* begin Passage given *
Friday, January 30, 2015

Graphite Questions
The Two Most Popular Questions of the 2013-14 Season

By Randy Davis

Each pinewood derby season, there are always a few questions that get asked more than any others. Some years the questions are about weighting, while other years the questions are about alignment. But during the past season, there were two popular questions about lubricating with graphite. So let's discuss these in detail.

Question 1: How do you get graphite to stick to the axles?

The short answer is, "You don't want graphite to stick to the axles", but let's go a little deeper. Graphite is carbon in a unique molecular structure; the carbon atoms are formed into a layered structure. These layers allow the molecules to slide on each other, thus giving dry powered graphite a natural lubrication ability.

Dry graphite does not typically stick to metal or any non-porous surface. So, it does not stick to pinewood derby axles. However, it does stick to porous surfaces, specifically polystyrene, which is the plastic from which most pinewood derby wheels are made.

So, when lubricating pinewood derby wheels and axles, the graphite adheres to the inner bore of the wheel, and the axle slides on the graphite (and the graphite slides on itself). If the layer of graphite on the bore is sufficiently thick, then all contact between the metal axle and the plastic wheel is eliminated, resulting in a significant reduction in friction. Building this layer of graphite can be done in many ways, but all involve repeatedly adding graphite and rotating the wheel on the axle.(1)

There is a way to make graphite stick to an axle. This involves making a graphite paste by adding isopropyl alcohol. The axle is then dipped in the mixture and allowed to dry. Unfortunately, the resulting coating does not lubricate as well as dry graphite because the molecular structure is modified in the process. For this reason, Maximum Velocity does not offer graphite-coated axles. In all of our performance tests, graphite-coated axles were inferior to polished

Question 2: What do you think of that graphite packing video on YouTube?

There are a lot of videos about graphite packing. These can be divided into two categories: wet packing and dry packing.

Wet Packing
Wet-packing involves making a graphite paste as described above. The axle is inserted into the wheel and the paste is pressed into the bore around the axle. After the graphite dries, the axle can be removed leaving a thick ring of hard graphite on the bore of the wheel.
* end Passage given *
* begin Stored data *
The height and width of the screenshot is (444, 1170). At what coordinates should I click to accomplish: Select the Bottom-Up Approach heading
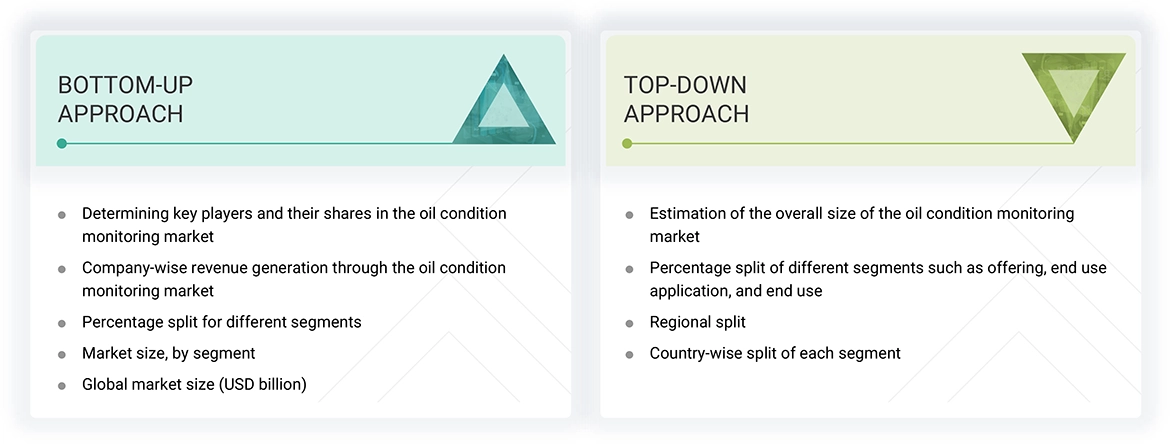pyautogui.click(x=121, y=99)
* end Stored data *
Directives:
1. Could you give everything in the graphite article from "Graphite Questions" down to "natural lubrication ability." again, changing "axles" to "rods"?
2. Answer these questions about the graphite article:
(a) What plastic are most pinewood derby wheels made from?
(b) What is added to graphite to make a paste?
(c) Into what two categories are graphite packing videos divided?
3. What subjects does the graphite article's opening paragraph name as topics of the most-asked questions in various seasons?

Set of answers:
1.
Graphite Questions
The Two Most Popular Questions of the 2013-14 Season

By Randy Davis

Each pinewood derby season, there are always a few questions that get asked more than any others. Some years the questions are about weighting, while other years the questions are about alignment. But during the past season, there were two popular questions about lubricating with graphite. So let's discuss these in detail.

Question 1: How do you get graphite to stick to the rods?

The short answer is, "You don't want graphite to stick to the rods", but let's go a little deeper. Graphite is carbon in a unique molecular structure; the carbon atoms are formed into a layered structure. These layers allow the molecules to slide on each other, thus giving dry powered graphite a natural lubrication ability.

2.
(a) Polystyrene.
(b) Isopropyl alcohol.
(c) Wet packing and dry packing.

3. Weighting, alignment, and lubricating with graphite.